For the record, white collar boxing is a relatively new sport in the UK coming over from the USA. It is aimed at professionals who do office jobs in the day and have the desire to pursue a sport that combines high levels of stamina with the unrivalled thrill of stepping into a boxing ring for refereed sparring fights where points are awarded for technique.

I'm 37 and suddenly became aware that a lot of the athletes and sportsmen I admire are younger than me and I was hanging out on Monday nights with people almost twice my age at meetings of Cardiff Business Club (which is an inspirational organisation given new energy by my friend Alun Davies) but not the best place to feel your age or achieve a peak of fitness.. I used to train with Simon Baston, a local developer who was a triathlete and had started playing rugby again. I thought about this too, but don't think I could make the commitment to team training. Simon left to live in Vancouver.

For the past 3-4 years I've been practicing on and off at the Cardiff Buddhist Centre which sparked an interest in increased awareness in everything from breathing to our effect on people and the environment around us. Deep inside me was a burning desire to satisfy a competitive urge. The guys at work go mountain biking a lot and do a lot of other outdoory things but I was after something different and something that nodody else in my group of friends or acquaintances had done.

Recalling the way I dealt with that long 26 mile run by breaking the journey down into tiny fragments and overcoming each one in turn I thought that maybe there could be some synnergy between the practices I'd learned at the Buddhist Centre and a high stamina mentally challenging sport like Boxing. Maybe this is bollocks and I'm trying to find an excuse for my absence from Wednesday evenings with my loving-mindful-peaceful friends in St Peter's Street. Seriously though, as time goes on I am starting to believe I could be onto something although I can imagine some of them would be horrified if I told them what I'm doing (which I will).

Input data:
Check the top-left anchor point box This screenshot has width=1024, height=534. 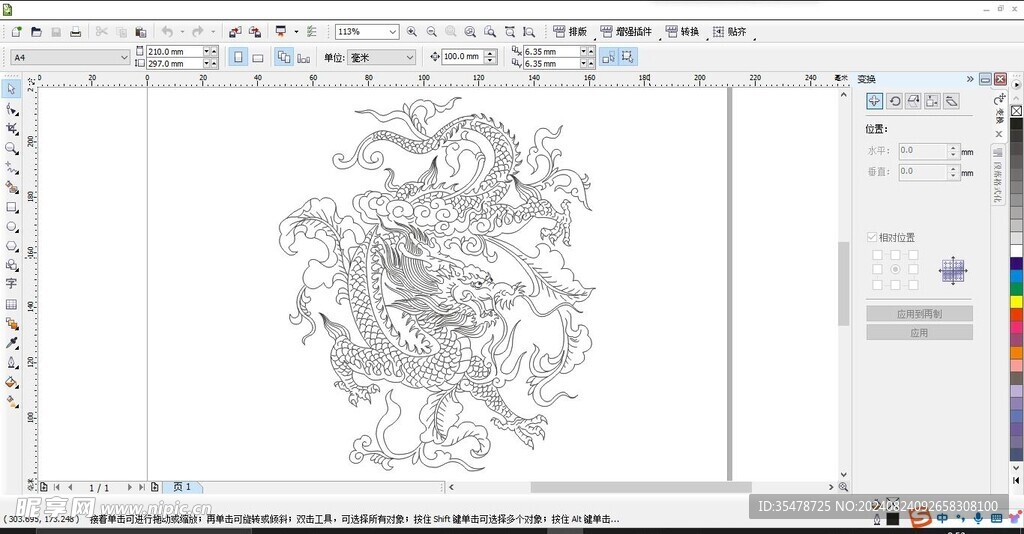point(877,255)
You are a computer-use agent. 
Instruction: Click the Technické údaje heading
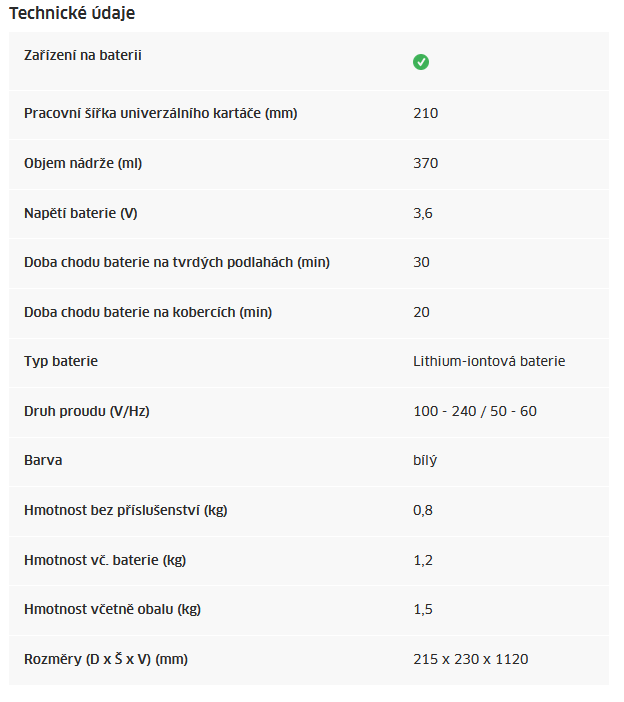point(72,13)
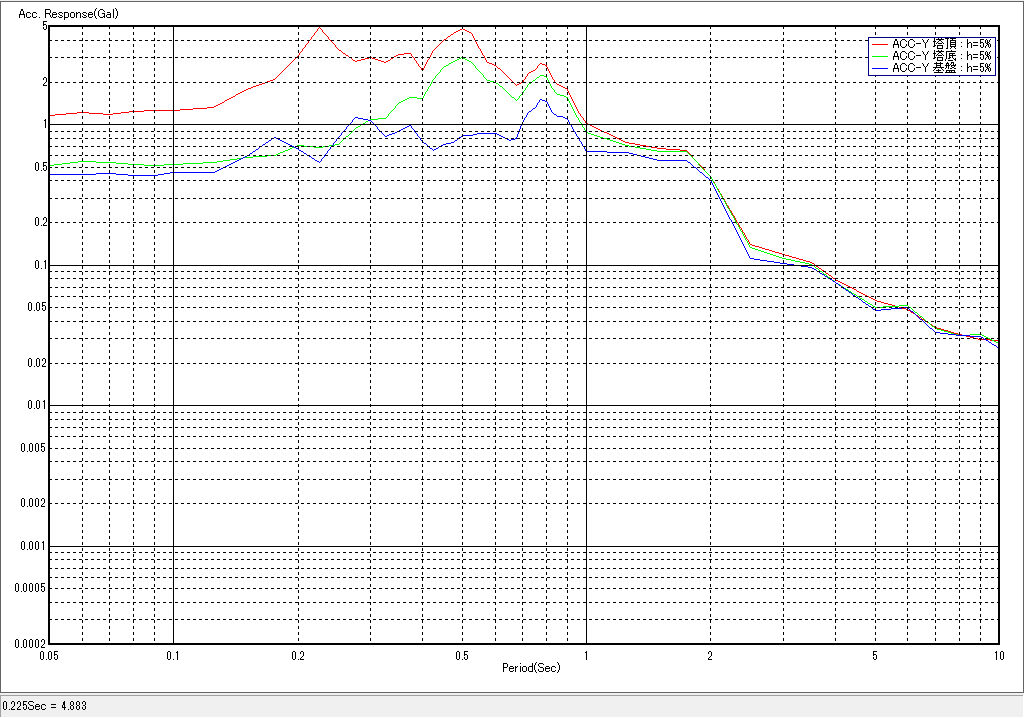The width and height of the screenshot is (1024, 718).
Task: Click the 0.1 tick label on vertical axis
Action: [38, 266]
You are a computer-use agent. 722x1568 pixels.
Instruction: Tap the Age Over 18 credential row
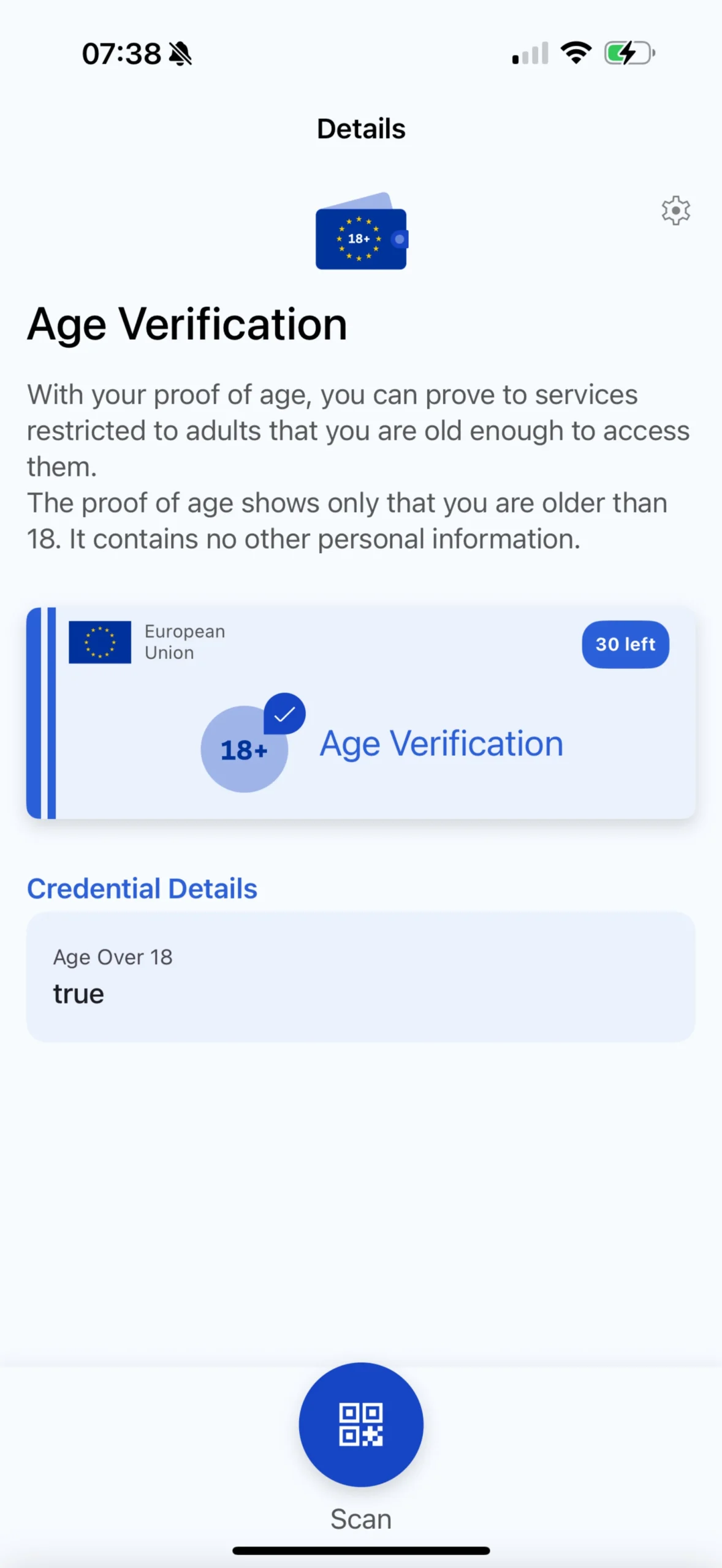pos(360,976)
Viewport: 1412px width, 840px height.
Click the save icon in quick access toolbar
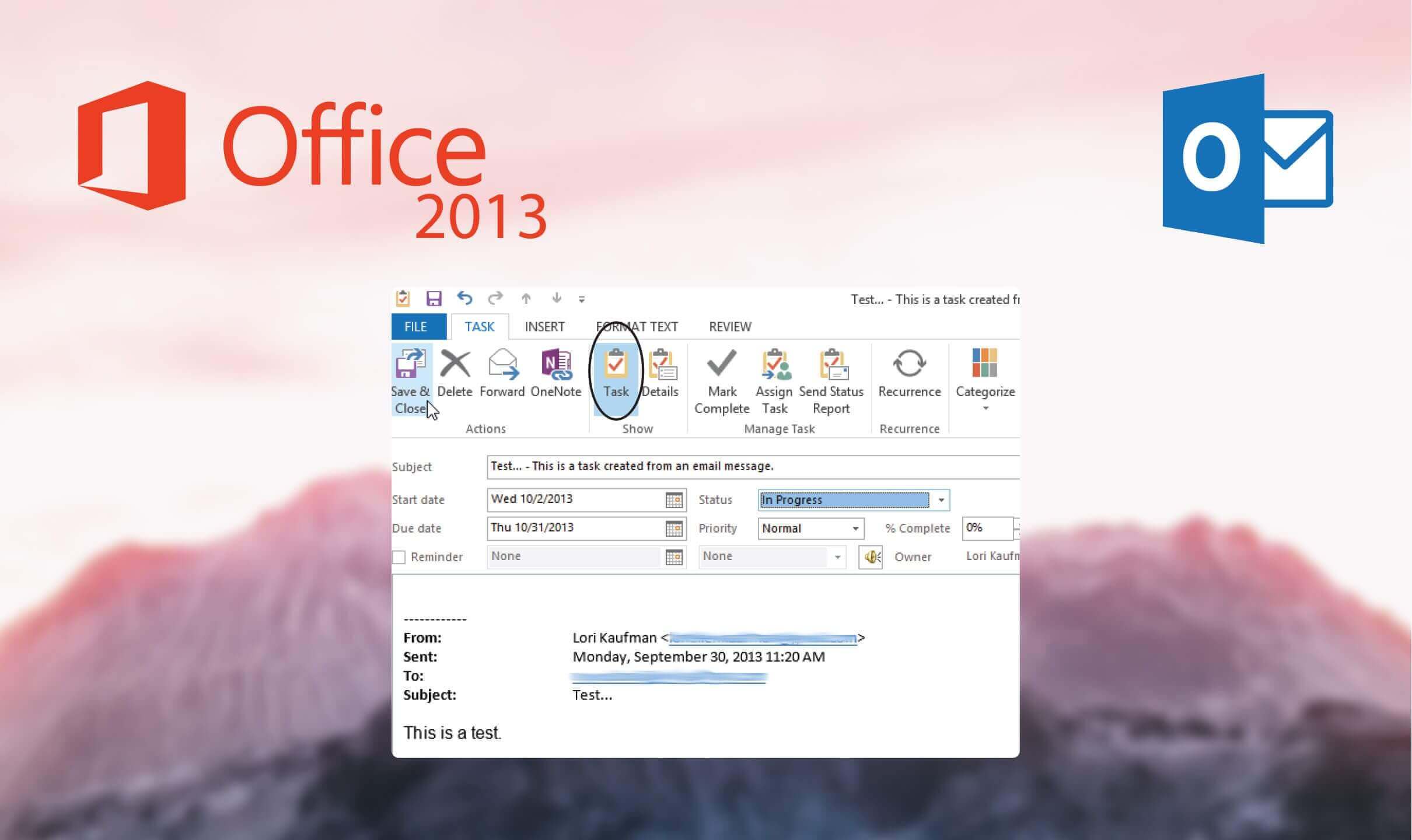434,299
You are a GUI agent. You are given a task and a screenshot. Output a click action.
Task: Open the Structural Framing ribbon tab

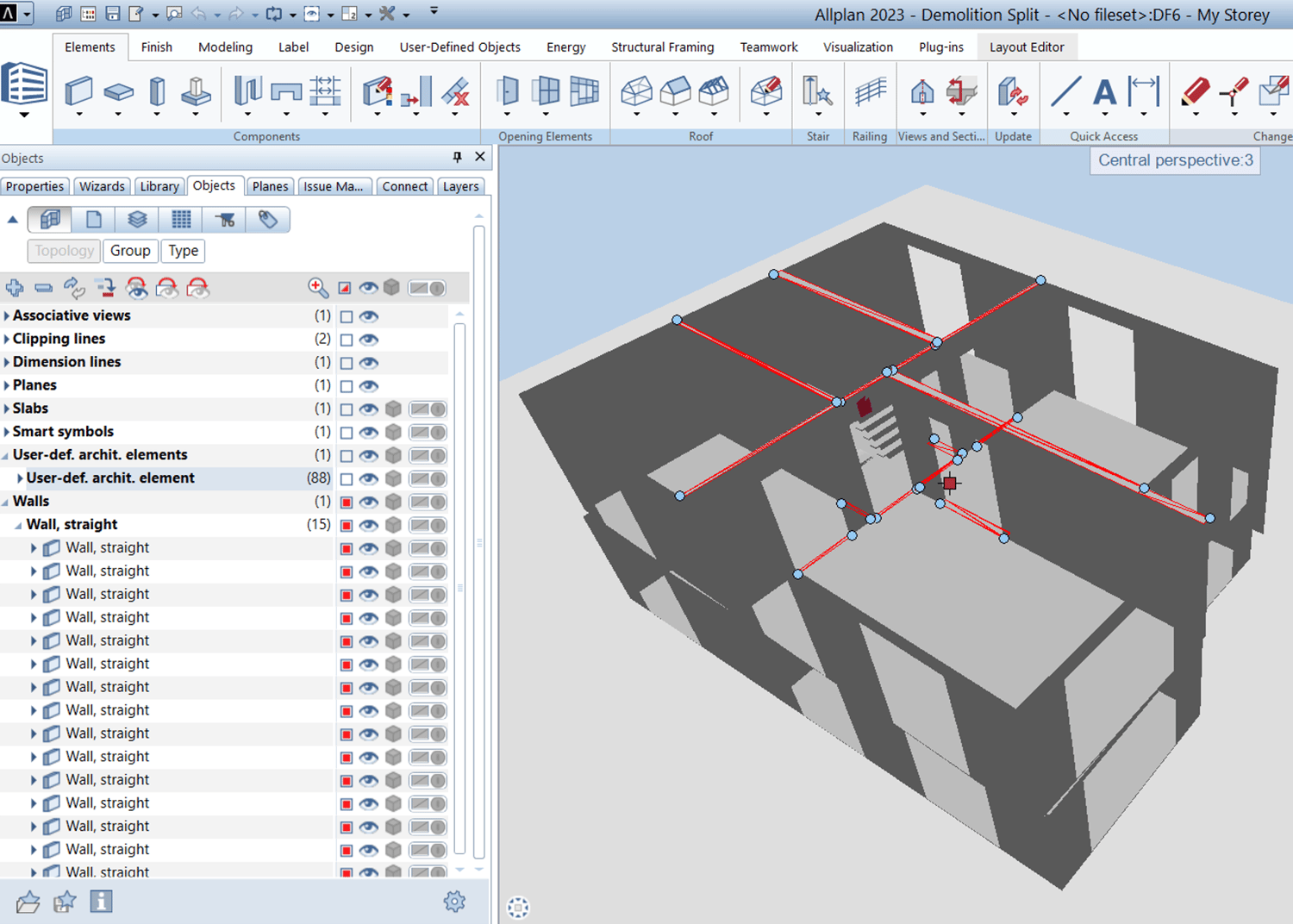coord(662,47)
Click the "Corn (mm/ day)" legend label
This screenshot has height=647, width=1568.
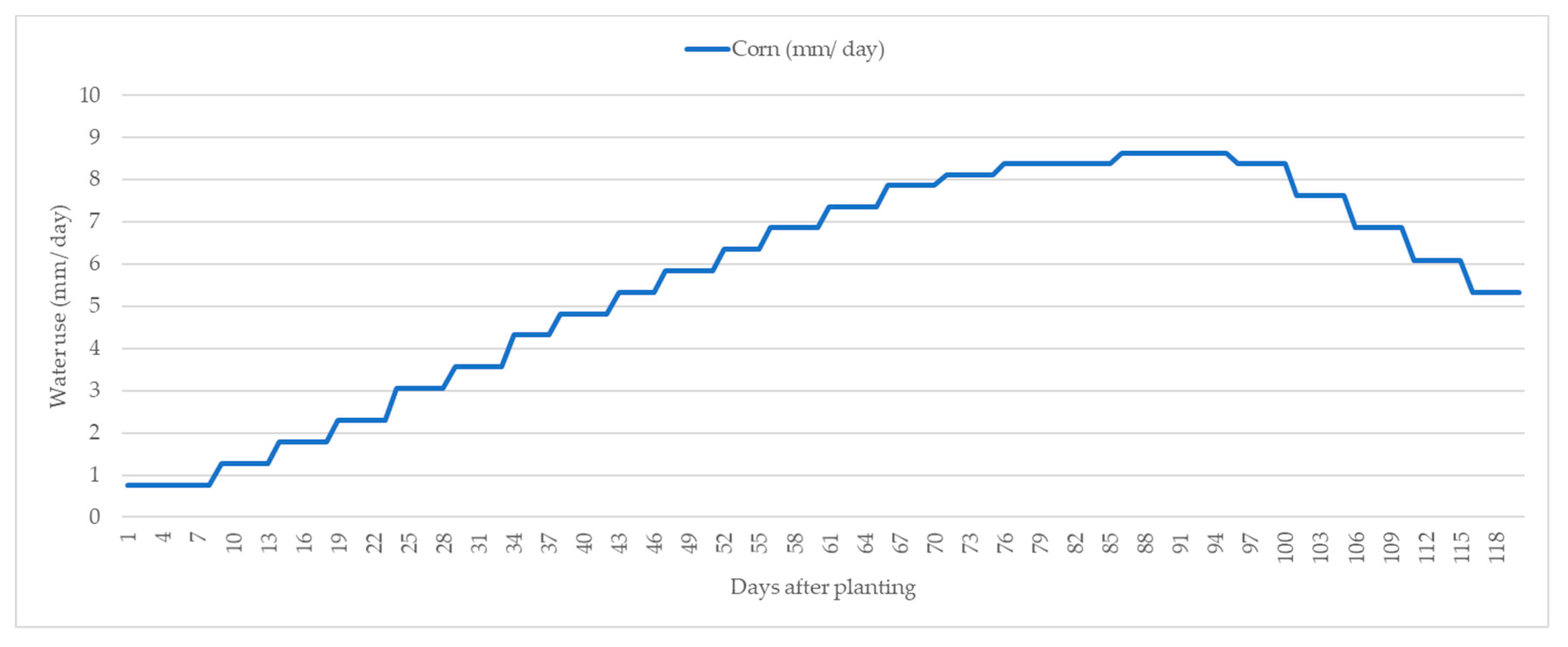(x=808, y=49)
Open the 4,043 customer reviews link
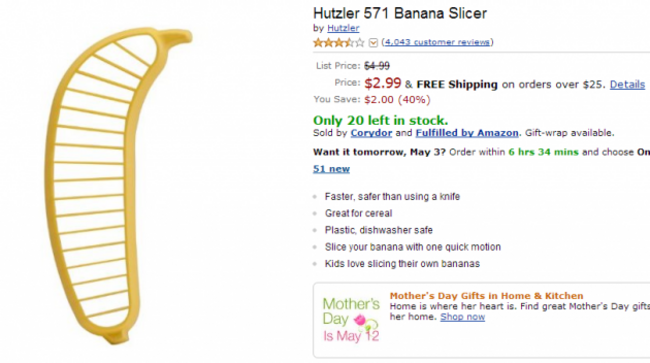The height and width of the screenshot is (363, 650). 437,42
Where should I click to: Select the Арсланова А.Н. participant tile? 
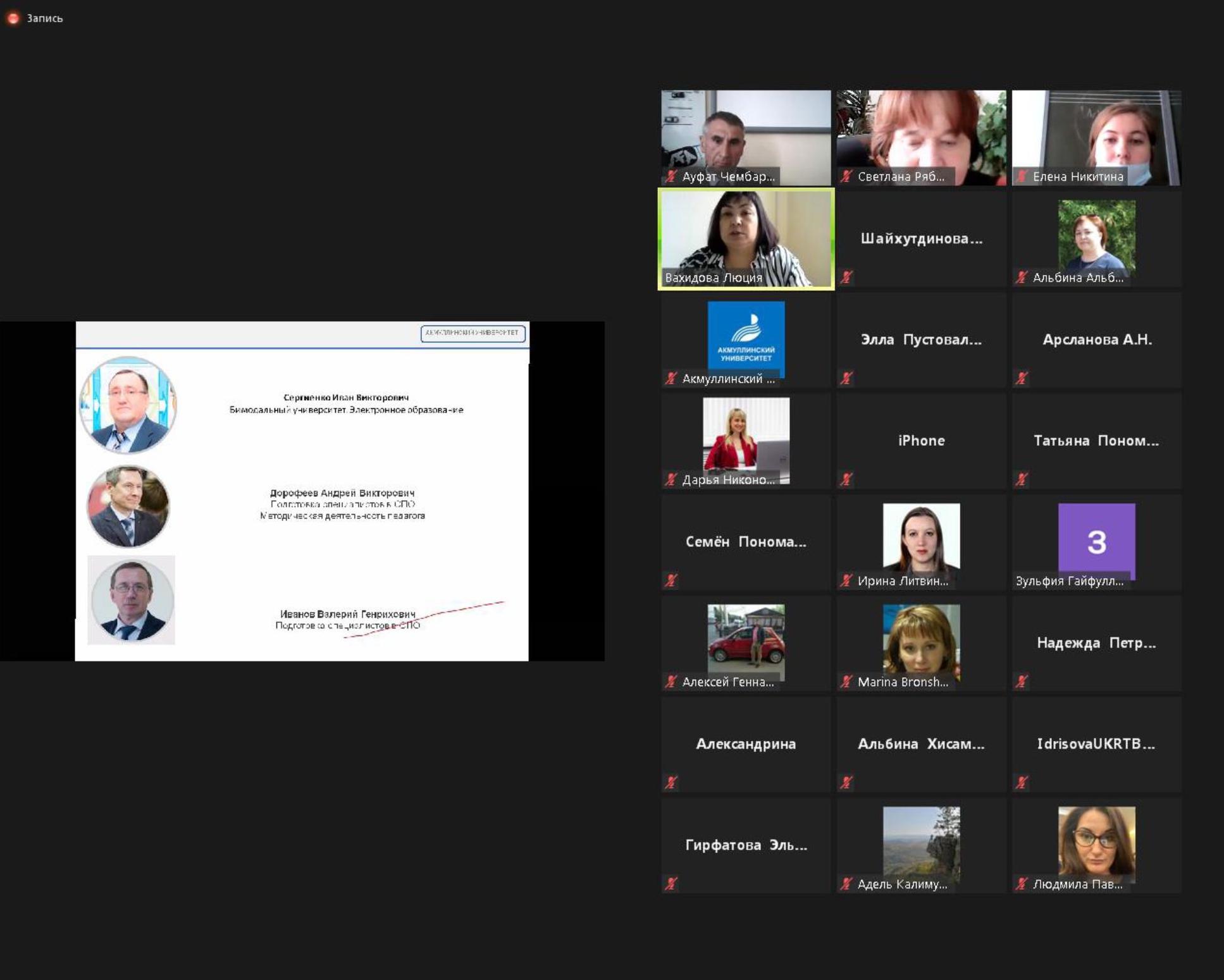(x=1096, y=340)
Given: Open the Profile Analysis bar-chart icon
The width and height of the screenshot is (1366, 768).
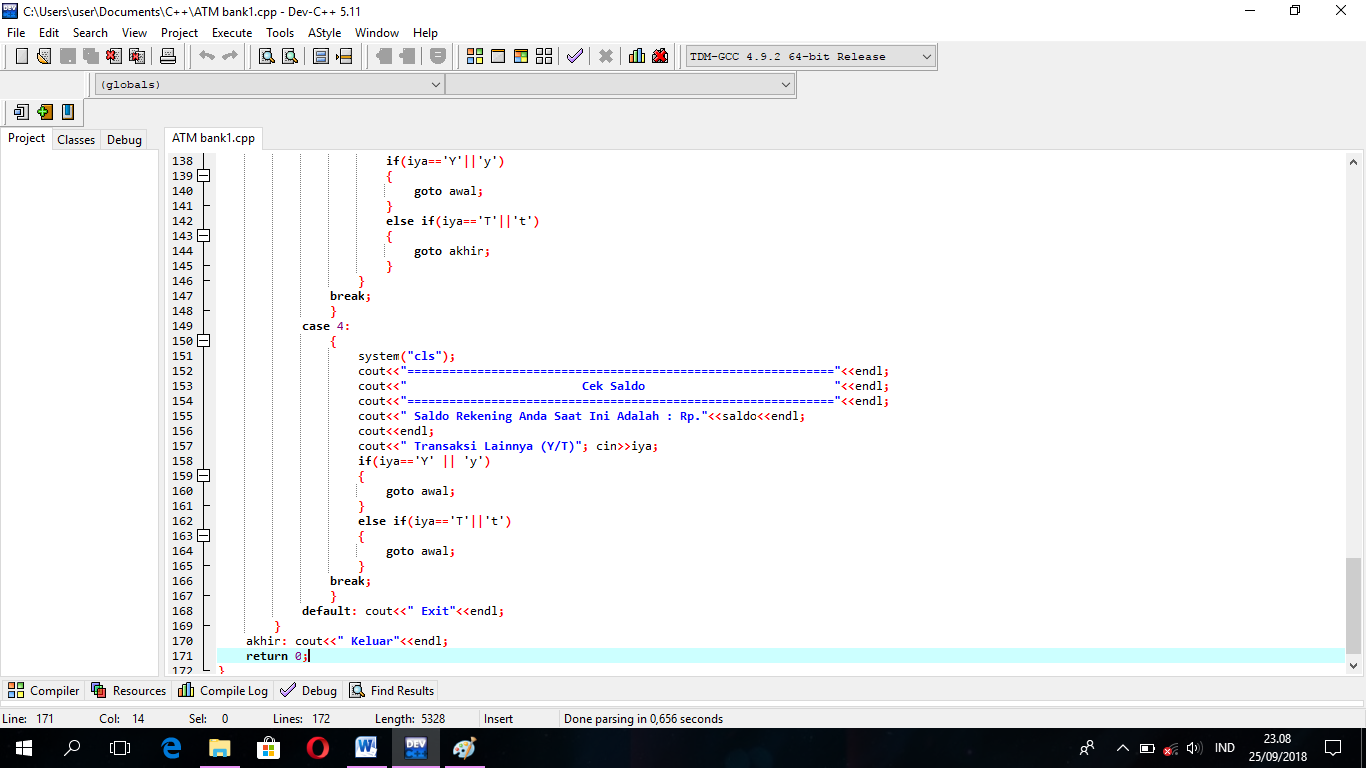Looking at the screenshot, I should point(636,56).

Parts of the exercise:
(A) Reproduce the entries verbatim, starting with the line that contains "Open the 4,043 customer reviews link" and going on through the last line of the entries. Leave the pictures out.
(B) Carry on the account of taking up white collar boxing from the point where it stops.

Results by task:
(A)
Open the 4,043 customer reviews link
The height and width of the screenshot is (363, 650). 437,42
Where should I click to: Select the Арсланова А.Н. participant tile? 
(x=1096, y=340)
Given: Open the Profile Analysis bar-chart icon
The width and height of the screenshot is (1366, 768).
Looking at the screenshot, I should point(636,56).

(B)
I knew there was a place called Trainstation somewhere in Butetown, Cardiff because one of my better gym experiences was boxercise with a trainer called John at the St David's Spa. I found them about 3 minutes from my office in one of my favourite areas of Cardiff - Curran Road. I like this area because despite all the trendy loft-living cafe culture of the new Cardiff Bay, this place remains an enclave of the dirty industrial Cardiff Docks that was commonplace when I was a student. It is a potholed road, stil with rail tracks set into the crumbling tarmac flanked by derelict warehouses, car breakers, overflowing skips and more than one greasy spoon cafe. The gym is on the top floor of a unit opposite a used office furniture warehouse (where we bought our first TerraDat office desk and a padded swivel chair with foam appearing out of the arm rests about 15 years ago). I think some PhD student in Cardiff University is sitting in it now or maybe it ended up in a skip as it was probably a fire hazard.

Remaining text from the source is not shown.